Decline in salaries threatens economic recovery
November 10, 2009
By SAMANTHA ENSLIN-PAYNE
Declining wages in many countries in the first half of this year following a sharp drop last year has sparked concern of insufficient demand in the global economy to underpin a recovery.
"The continued deterioration of real wages worldwide raises serious questions about the true extent of an economic recovery, especially if government rescue packages are phased out too early," Manuela Tomei, the director of the International Labour Organisation's (ILO's) Conditions of Work and Employment Programme and lead author of Global Wage Report, said yesterday. "Wage deflation deprives national economies of much needed demand and seriously affects confidence."
Based on a sample of 53 countries, it appears that growth in average wages fell from 4.3 percent in 2007 to 1.4 percent last year.
Overall, while a number of countries had declining but positive wage growth last year, more than a quarter of them experienced flat or falling monthly wages in real terms. This included South Africa, where wages fell 0.3 percent.
Based on data from 35 countries, the ILO said wages were likely to get worse this year, despite the beginning of a possible recovery.

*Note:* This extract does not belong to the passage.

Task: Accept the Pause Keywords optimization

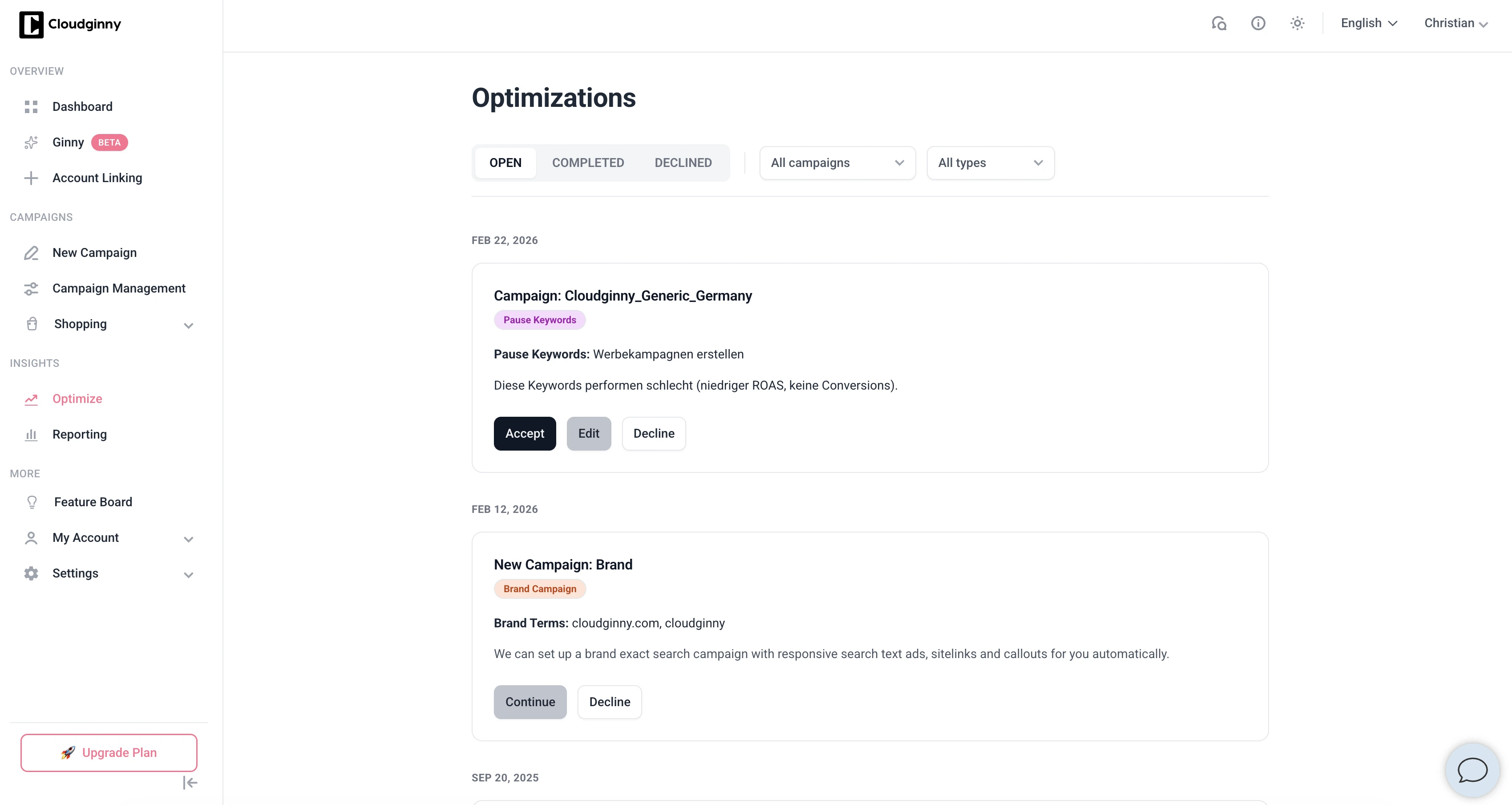Action: click(x=524, y=434)
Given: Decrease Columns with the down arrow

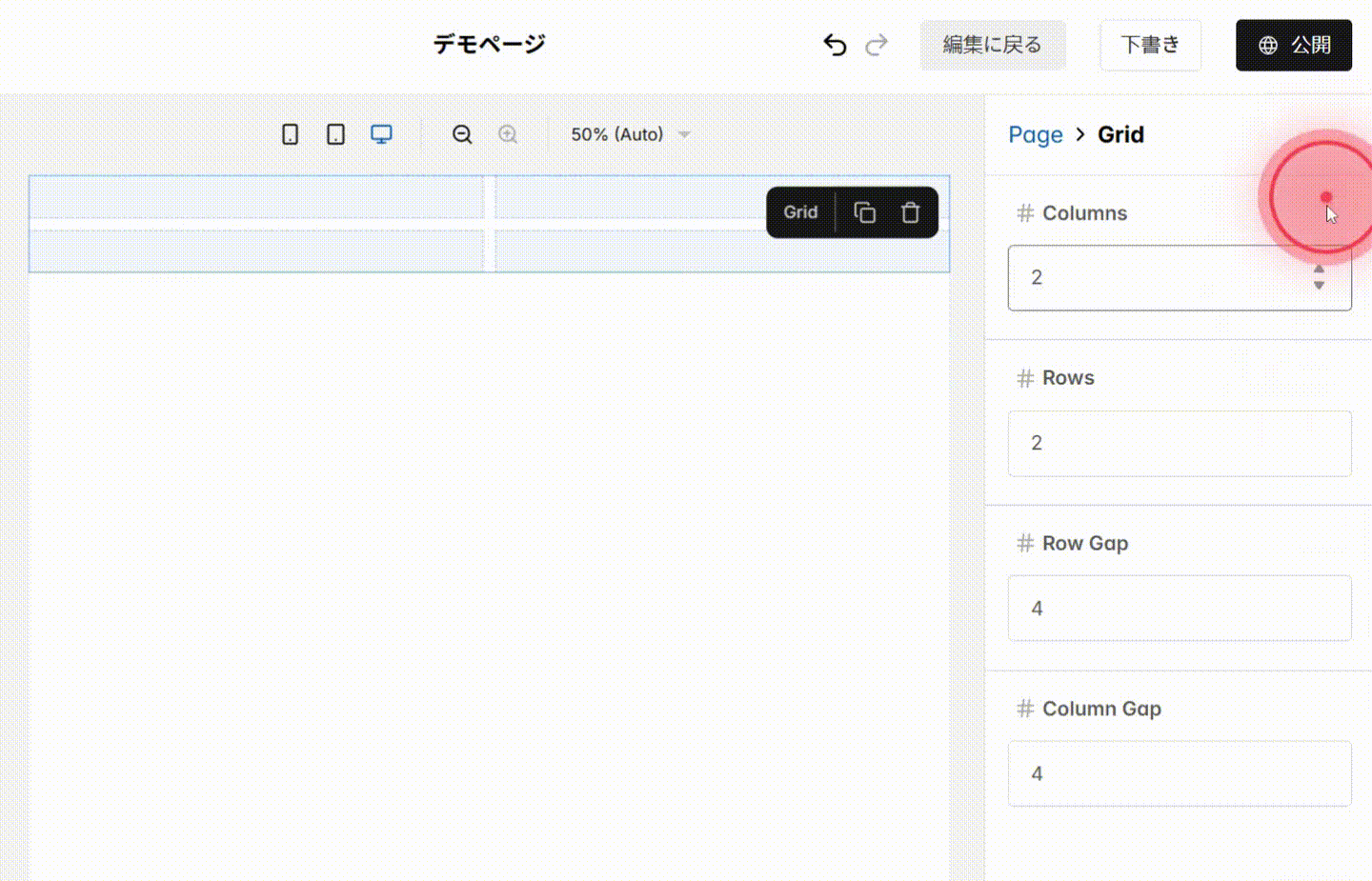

But the Reserve Bank's 2008/09 annual report says nominal wage growth in the first half of the year based on the average wage settlements in collective bargaining was 9.7 percent. This is based on the Wage Settlement Survey compiled by Andrew Levy Employment Publications and corroborates Statistics SA data.
Taking into account consumer inflation, which for the first half of this year averaged about 8 percent, then wages in South Africa have grown in real terms this year.
For the first nine months of this year nominal wages increases averaged 9.4 percent, while consumer inflation in September was 6.1 percent.
In 2007 wage settlements averaged 7.3 percent while annual inflation averaged 7.2 percent.
Last year wages rose an average 9.8 percent when inflation was an average of 11.5 percent.
Solidarity spokesman Jaco Kleynhans said above-inflation wage increases were not a bad thing as they led to greater consumer spending.
He said the above-inflation increases this year were due to the fact that wage negotiations began earlier, when inflation was still high.
Wages were negotiated on the living expenses of workers in the preceding 12 months.
"We as unions need to remember that we will not get as high increases next year if inflation stays around 6 percent," Kleynhans said.
Chief economist at Economists.co.za Mike Schussler said demand was fading due to increased unemployment.
"People who have kept their jobs are doing well," he said. "People who have not are doing poorly."
With almost 1 million jobs lost since January, high wage increases meant that it would take longer to create new jobs, he added.